Карлик от слов этих резко отдёрнулся, даже и на несколько ступеней вверх перескочил, но убежать не посмел, и залепетал-залепетал. Алёша заскрежетал зубами, крикнул:
— Я тебе приказываю — высвободить меня отсюда! А то — не миновать тебе расплаты!..
Эти крики привели карлика в ужас. Он весь затрясся, он схватился за голову, и теперь в его писке можно было разобрать: "Наставь, не дай погибнуть!". Видно было, что он весь покрылся потом, что глаза его вылезли из орбит, и даже катятся из них редкие, мутные, но небывало крупные слёзы, наконец он нервным, исступлённым голосом, прокричал:
— Карлики — ломайте стену!
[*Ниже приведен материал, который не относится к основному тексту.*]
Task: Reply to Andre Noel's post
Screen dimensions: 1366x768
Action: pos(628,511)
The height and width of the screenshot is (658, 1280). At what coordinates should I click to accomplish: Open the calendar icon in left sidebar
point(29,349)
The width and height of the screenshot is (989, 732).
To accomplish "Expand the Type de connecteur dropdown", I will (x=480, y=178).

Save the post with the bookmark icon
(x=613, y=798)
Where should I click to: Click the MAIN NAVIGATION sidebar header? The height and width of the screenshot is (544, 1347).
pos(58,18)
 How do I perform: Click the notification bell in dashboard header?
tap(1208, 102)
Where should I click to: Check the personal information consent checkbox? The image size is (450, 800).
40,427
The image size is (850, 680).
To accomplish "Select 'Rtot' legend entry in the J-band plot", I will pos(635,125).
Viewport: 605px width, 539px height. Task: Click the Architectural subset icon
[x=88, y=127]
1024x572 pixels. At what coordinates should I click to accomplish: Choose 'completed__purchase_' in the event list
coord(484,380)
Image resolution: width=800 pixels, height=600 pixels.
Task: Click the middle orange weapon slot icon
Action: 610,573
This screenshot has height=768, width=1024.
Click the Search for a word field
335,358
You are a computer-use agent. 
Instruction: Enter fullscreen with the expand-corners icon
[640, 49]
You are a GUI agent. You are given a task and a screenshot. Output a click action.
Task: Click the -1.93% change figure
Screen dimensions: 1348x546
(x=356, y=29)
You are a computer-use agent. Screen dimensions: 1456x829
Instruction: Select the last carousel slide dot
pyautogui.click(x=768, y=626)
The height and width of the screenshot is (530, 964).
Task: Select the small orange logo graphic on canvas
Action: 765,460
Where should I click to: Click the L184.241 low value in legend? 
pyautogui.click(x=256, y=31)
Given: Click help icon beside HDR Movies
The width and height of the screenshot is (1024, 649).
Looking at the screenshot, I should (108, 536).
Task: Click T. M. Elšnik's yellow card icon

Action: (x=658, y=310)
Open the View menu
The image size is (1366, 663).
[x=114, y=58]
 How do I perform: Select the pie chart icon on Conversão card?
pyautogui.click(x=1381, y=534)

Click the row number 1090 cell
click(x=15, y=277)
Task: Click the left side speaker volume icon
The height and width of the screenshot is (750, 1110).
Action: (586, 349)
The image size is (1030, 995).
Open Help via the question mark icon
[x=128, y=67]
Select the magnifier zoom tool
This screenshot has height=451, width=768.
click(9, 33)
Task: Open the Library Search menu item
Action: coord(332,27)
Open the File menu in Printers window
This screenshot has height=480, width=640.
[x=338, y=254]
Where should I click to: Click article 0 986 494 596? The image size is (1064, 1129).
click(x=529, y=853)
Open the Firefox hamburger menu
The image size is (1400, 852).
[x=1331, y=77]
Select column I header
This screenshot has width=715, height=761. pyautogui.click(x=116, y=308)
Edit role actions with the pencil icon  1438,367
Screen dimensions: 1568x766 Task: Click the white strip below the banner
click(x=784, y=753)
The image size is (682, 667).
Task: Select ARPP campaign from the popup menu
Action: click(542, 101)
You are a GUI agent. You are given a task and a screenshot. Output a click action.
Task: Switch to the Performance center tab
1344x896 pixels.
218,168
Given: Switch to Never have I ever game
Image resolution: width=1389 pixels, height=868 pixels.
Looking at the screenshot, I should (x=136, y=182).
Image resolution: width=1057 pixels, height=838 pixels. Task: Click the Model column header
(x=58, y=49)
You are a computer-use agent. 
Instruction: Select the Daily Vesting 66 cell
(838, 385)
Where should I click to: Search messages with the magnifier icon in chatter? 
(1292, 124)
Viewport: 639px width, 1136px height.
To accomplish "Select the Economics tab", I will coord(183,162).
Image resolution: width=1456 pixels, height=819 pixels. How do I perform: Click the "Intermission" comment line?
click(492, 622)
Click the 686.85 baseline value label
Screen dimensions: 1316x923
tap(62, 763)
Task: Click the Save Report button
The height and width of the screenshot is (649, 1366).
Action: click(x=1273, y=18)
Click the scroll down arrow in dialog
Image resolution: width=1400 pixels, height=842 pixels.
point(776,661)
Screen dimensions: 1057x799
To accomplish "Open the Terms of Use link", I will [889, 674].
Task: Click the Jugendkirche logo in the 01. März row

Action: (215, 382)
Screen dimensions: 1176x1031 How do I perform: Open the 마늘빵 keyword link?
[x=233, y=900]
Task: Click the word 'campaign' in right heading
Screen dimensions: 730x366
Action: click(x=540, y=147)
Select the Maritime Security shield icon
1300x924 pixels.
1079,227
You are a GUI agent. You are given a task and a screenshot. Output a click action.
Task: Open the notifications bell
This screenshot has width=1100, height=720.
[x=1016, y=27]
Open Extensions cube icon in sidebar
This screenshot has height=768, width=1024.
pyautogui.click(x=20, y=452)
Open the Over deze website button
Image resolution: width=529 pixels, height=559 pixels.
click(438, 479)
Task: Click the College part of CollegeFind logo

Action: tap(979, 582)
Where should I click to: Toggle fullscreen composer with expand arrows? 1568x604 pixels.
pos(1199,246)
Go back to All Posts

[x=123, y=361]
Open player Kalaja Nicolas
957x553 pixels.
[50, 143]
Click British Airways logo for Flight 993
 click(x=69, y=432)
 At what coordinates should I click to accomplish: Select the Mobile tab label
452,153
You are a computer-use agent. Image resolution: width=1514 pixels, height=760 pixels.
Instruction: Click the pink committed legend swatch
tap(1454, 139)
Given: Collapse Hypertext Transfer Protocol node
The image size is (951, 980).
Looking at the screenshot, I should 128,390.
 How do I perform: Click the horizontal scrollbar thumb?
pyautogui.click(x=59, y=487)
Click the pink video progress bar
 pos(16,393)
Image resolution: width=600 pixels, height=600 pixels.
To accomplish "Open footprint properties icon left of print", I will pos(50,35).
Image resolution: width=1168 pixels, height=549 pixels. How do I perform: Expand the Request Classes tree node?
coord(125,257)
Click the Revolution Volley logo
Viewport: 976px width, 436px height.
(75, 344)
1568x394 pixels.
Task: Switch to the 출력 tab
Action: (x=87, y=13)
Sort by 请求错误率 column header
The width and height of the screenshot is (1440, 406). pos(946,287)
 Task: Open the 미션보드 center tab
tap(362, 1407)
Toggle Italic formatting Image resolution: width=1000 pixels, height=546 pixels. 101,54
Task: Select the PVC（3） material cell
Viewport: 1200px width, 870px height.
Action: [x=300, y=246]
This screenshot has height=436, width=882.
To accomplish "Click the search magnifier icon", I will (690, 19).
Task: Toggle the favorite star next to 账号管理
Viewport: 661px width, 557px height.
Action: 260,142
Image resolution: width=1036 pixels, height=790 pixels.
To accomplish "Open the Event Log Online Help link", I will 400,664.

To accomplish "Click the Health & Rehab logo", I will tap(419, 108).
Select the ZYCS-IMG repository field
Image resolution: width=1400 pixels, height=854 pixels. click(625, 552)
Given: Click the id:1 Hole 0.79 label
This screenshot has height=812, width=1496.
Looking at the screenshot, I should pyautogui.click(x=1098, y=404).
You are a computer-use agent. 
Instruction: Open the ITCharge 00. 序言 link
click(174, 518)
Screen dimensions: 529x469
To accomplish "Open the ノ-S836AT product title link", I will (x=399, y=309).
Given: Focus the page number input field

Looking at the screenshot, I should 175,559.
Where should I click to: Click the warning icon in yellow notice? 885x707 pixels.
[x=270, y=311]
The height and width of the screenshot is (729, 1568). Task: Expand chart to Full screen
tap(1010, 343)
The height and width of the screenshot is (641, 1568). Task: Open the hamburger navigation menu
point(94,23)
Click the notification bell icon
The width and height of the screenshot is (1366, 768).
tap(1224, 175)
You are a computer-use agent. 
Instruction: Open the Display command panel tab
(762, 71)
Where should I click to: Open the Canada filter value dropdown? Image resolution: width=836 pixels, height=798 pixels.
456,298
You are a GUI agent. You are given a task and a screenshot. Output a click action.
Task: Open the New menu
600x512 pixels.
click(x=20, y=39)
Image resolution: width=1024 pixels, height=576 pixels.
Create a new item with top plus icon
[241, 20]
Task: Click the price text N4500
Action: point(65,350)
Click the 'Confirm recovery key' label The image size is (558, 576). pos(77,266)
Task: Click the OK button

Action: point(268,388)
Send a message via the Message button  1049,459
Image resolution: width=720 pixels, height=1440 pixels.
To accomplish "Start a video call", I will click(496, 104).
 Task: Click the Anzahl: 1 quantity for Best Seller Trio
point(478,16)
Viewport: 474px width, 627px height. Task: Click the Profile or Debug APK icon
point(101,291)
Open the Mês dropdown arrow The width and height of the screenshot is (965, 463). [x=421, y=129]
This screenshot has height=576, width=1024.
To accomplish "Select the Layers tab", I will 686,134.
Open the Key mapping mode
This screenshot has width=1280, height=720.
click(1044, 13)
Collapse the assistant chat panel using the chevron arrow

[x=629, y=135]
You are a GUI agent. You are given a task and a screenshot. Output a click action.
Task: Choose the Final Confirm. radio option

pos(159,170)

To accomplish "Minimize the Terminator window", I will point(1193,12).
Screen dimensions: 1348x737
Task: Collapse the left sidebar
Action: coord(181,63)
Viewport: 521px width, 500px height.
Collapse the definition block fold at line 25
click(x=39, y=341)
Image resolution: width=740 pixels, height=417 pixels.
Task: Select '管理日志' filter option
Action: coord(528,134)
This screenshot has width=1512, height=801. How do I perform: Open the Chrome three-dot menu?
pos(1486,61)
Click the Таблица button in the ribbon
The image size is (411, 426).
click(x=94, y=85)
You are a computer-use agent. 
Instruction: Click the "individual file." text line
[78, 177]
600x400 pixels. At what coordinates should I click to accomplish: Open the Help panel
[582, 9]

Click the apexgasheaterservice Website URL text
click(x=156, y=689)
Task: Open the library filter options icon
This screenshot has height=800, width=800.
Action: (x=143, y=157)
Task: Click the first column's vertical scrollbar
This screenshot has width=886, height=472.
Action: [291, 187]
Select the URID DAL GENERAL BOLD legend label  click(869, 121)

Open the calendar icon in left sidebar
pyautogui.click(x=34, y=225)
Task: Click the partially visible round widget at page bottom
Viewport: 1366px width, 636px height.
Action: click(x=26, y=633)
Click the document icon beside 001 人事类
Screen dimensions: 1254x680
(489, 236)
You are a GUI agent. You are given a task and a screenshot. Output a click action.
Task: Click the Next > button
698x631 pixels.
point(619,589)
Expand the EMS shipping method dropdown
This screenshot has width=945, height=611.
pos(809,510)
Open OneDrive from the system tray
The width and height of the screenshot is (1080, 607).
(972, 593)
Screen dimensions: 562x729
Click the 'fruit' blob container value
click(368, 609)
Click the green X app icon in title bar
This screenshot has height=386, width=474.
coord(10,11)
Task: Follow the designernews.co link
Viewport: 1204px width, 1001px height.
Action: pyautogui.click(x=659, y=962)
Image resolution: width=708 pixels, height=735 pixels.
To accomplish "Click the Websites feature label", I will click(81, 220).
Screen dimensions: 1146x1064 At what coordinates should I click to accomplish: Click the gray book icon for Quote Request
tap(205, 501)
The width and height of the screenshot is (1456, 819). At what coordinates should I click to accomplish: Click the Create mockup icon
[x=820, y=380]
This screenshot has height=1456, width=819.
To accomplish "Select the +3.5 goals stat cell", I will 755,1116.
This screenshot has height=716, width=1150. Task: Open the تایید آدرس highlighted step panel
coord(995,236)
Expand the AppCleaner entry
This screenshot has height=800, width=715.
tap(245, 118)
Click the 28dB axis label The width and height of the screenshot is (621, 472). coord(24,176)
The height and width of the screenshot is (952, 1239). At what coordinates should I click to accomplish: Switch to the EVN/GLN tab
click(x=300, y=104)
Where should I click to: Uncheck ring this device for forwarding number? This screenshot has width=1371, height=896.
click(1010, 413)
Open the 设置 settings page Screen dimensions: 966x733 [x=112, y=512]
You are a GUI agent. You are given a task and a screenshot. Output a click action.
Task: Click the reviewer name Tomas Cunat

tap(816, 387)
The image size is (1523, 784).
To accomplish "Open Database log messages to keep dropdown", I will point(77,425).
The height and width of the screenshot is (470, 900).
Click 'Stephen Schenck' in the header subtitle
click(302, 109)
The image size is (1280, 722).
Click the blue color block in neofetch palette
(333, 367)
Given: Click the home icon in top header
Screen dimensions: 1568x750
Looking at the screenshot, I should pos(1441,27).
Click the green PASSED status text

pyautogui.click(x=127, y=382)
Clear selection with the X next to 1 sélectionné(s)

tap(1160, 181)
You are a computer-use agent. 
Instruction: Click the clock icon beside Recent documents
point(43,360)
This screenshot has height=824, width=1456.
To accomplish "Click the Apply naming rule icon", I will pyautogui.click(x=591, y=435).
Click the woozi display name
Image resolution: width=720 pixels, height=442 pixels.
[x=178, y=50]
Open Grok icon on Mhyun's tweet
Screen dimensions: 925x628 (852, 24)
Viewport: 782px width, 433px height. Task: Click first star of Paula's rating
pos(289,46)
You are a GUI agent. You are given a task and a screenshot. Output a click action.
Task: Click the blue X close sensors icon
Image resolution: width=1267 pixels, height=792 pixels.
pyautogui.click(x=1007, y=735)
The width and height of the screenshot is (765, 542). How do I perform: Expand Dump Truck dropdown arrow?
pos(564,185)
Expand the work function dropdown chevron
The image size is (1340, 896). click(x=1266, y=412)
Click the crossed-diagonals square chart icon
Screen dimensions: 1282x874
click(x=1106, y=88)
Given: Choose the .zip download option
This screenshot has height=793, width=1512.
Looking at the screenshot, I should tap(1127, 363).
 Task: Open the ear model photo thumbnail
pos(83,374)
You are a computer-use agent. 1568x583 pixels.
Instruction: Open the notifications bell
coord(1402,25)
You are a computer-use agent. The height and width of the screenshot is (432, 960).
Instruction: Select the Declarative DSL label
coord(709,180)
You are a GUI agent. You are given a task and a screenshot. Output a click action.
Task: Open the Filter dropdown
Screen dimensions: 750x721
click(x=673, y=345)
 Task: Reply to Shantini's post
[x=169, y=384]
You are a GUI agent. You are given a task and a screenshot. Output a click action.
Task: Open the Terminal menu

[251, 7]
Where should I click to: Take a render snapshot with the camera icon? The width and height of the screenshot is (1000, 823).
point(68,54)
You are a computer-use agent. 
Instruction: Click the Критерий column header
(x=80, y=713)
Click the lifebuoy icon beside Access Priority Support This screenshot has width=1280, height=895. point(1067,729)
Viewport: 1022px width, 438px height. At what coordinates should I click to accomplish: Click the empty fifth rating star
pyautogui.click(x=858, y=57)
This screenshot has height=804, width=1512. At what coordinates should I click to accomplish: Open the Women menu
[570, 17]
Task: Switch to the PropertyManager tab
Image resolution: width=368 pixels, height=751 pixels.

На вас этот грех, на вас! Я приказываю — высвободите этого Господина…
И тут же среди перекошенных строений мизинчатых началось некое судорожное движение — появились некто с бичами, и, стегая, сгоняли они усердно дерущихся коротышек, выстраивали их в колонны, и по колоннам этим разлетались залпы тончайших, но злых команд; тех, кто хоть сколь-то нарушал строй стегали с такой силой, с таким исступленьем, что они распадались на ничтожнейших, которых уже сгребали в мешки… И вот колонны двинулись к Алёше и под градом бичей принялись маленькими молоточками или же просто камешками, разбивать вокруг него стену. Ещё участились случаи распадения, но с улочек подгоняли всё новые и новые колонны, так как число ничтожнейших сброшенных в ямы и выбравшихся из них мизинчатых карликов было уравновешенно. Тоненький-тоненький, похожий на предсмертные взвизги бессчётных комаров дробный бой молоточков или камешков, тонко-злобные вопли надсмотрщиков и отчаянные хрипы разбиваемых продолжались, должно быть эдак с полчаса — и, надо отдать должное, этому безумному сообществу, по крайней мере (хоть и под ужасом мученической смерти) — когда нужно, они обращались с камнем весьма умело, и Алёшина шея, а потом и плечи были освобождены без нанесения ему каких-либо новых ран.